Exercise directions: Reproduce the entries below verbatim, from the line containing "Click the unfilled area of No bar" through the end of the entries.

Collection entries:
* * * *
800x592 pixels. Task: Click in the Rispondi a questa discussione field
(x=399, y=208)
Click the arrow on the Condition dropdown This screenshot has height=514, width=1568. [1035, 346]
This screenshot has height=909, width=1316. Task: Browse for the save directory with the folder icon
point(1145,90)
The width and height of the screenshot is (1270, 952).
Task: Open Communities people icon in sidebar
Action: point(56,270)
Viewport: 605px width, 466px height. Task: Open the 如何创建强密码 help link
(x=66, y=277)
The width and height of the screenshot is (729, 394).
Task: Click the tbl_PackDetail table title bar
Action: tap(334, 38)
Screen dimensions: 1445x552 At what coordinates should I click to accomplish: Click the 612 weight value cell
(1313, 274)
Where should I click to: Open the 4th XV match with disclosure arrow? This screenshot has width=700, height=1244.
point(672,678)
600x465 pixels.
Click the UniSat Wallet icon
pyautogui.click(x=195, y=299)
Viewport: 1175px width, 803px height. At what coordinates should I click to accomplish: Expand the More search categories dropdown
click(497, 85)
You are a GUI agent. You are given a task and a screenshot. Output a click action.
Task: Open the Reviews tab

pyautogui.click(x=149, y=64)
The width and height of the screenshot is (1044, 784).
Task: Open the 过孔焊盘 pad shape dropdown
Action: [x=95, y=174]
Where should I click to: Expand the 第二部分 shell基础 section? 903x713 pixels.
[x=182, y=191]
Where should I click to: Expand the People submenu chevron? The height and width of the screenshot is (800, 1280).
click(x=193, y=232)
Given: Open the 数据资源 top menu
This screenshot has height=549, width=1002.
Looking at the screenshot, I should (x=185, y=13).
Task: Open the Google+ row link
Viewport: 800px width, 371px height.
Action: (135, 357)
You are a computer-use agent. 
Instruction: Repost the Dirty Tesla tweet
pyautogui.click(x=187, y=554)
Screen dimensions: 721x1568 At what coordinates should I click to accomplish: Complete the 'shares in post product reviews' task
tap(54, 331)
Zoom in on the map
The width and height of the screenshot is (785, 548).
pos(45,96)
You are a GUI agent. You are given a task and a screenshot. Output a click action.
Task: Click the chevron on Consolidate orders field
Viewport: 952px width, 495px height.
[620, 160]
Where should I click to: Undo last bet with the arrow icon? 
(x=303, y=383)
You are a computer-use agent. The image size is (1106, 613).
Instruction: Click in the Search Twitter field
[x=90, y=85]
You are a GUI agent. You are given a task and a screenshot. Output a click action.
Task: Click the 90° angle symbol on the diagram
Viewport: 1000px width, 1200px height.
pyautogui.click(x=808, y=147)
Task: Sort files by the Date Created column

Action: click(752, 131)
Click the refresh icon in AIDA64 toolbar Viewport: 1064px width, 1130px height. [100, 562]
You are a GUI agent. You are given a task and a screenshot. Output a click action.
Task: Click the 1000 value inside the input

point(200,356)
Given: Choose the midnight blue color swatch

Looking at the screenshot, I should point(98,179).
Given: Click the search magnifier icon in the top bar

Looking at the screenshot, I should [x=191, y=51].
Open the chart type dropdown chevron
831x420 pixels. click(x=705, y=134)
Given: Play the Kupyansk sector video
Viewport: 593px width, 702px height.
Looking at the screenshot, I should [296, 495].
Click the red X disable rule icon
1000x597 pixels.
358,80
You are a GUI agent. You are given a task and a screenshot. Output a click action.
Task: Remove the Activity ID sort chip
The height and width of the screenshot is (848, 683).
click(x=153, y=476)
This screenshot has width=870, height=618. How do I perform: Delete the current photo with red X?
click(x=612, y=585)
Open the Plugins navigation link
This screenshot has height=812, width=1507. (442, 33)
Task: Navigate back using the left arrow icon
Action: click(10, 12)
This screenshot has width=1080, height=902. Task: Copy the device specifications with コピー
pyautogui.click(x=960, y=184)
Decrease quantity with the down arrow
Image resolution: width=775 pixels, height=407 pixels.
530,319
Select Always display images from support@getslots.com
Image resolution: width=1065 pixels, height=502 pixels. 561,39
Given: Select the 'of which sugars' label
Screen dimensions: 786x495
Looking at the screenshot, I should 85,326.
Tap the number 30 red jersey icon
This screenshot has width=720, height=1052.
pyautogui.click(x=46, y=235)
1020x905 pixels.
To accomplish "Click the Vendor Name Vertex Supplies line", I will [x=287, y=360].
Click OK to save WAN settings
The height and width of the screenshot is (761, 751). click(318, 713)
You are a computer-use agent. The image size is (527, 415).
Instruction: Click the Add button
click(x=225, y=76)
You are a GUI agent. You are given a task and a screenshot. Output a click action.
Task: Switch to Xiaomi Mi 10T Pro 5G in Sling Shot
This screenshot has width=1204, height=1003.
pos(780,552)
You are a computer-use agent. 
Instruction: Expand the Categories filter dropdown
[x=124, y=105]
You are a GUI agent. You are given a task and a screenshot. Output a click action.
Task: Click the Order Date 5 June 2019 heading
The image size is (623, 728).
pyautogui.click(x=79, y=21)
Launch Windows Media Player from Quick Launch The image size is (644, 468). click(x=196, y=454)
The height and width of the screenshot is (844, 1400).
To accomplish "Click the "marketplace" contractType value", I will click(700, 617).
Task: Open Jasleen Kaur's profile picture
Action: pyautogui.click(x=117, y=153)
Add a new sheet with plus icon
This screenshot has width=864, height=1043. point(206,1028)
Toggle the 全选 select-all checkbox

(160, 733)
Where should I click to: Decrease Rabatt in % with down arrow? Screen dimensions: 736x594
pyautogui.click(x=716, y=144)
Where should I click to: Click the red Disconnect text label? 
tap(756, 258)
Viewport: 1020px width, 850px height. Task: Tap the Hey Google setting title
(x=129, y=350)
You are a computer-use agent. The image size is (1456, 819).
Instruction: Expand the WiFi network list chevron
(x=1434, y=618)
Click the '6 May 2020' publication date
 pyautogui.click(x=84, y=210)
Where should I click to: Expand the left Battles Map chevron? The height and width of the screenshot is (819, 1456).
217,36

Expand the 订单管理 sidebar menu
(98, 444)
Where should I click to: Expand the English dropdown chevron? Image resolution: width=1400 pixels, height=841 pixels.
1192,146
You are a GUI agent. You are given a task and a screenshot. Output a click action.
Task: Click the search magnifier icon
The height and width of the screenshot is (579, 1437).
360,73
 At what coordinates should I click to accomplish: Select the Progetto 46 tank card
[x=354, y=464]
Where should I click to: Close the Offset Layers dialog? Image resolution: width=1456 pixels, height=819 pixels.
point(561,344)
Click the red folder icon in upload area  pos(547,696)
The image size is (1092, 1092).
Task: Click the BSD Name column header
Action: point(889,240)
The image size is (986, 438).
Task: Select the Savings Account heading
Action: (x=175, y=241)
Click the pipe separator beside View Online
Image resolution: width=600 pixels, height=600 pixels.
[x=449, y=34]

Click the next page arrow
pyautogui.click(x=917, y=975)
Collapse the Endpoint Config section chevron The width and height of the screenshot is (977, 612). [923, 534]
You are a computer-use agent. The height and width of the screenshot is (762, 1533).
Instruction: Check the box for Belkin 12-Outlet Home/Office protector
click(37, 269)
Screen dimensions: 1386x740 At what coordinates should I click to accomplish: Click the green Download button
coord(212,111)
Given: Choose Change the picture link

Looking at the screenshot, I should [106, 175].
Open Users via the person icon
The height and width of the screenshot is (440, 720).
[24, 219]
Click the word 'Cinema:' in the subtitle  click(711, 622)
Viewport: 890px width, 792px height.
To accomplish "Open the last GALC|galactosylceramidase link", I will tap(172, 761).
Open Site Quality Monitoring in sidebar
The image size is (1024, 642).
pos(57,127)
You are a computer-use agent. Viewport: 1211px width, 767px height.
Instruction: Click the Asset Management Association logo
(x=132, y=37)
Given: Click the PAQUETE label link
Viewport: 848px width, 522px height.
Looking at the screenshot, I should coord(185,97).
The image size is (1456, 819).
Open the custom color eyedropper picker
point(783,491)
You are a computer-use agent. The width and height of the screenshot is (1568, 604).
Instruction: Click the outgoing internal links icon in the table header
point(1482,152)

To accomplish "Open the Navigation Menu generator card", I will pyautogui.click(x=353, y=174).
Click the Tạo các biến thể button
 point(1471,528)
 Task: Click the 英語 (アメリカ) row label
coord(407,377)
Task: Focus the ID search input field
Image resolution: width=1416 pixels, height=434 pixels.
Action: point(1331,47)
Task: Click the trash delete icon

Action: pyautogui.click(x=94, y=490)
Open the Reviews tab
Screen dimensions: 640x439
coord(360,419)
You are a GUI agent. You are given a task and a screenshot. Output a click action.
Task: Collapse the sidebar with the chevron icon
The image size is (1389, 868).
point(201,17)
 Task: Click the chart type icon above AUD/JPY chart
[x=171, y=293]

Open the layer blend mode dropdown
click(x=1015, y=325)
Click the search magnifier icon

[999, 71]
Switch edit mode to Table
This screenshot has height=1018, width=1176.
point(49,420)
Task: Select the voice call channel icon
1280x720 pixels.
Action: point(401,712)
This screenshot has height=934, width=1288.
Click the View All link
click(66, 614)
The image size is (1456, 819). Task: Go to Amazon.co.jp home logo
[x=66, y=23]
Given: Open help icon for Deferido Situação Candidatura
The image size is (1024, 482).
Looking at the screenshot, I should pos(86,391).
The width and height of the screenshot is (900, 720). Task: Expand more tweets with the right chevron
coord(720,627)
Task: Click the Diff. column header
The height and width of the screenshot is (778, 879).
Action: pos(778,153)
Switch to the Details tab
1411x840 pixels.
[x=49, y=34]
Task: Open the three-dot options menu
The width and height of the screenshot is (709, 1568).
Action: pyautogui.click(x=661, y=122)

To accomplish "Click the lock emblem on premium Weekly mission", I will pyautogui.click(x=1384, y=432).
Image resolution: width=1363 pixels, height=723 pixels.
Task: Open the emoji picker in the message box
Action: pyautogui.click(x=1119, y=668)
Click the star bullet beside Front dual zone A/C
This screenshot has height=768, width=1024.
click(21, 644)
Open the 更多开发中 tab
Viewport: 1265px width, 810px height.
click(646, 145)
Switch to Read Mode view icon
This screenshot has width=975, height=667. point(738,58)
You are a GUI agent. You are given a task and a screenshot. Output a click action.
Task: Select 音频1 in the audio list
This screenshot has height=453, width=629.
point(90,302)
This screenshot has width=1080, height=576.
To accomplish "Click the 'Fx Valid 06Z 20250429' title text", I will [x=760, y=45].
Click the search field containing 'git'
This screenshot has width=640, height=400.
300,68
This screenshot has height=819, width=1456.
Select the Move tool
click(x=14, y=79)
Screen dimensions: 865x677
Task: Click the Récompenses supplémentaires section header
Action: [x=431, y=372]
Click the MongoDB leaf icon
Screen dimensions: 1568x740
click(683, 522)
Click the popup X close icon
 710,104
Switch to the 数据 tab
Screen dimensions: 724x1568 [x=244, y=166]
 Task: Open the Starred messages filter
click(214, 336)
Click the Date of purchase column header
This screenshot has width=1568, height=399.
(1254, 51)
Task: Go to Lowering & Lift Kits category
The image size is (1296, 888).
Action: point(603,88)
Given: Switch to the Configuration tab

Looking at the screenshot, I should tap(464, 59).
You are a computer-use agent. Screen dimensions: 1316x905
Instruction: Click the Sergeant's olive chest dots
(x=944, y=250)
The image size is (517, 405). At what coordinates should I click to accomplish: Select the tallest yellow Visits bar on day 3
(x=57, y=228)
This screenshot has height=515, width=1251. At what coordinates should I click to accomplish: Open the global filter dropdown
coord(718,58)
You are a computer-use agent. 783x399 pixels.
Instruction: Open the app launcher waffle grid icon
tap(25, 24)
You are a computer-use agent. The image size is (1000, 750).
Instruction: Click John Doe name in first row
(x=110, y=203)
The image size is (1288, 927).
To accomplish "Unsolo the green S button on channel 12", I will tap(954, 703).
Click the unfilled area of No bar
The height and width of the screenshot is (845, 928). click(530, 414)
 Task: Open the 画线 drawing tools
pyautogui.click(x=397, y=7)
* * * *
Task answer:
Click the unfilled area of No bar
The height and width of the screenshot is (845, 928). click(530, 414)
 Task: Open the 画线 drawing tools
pyautogui.click(x=397, y=7)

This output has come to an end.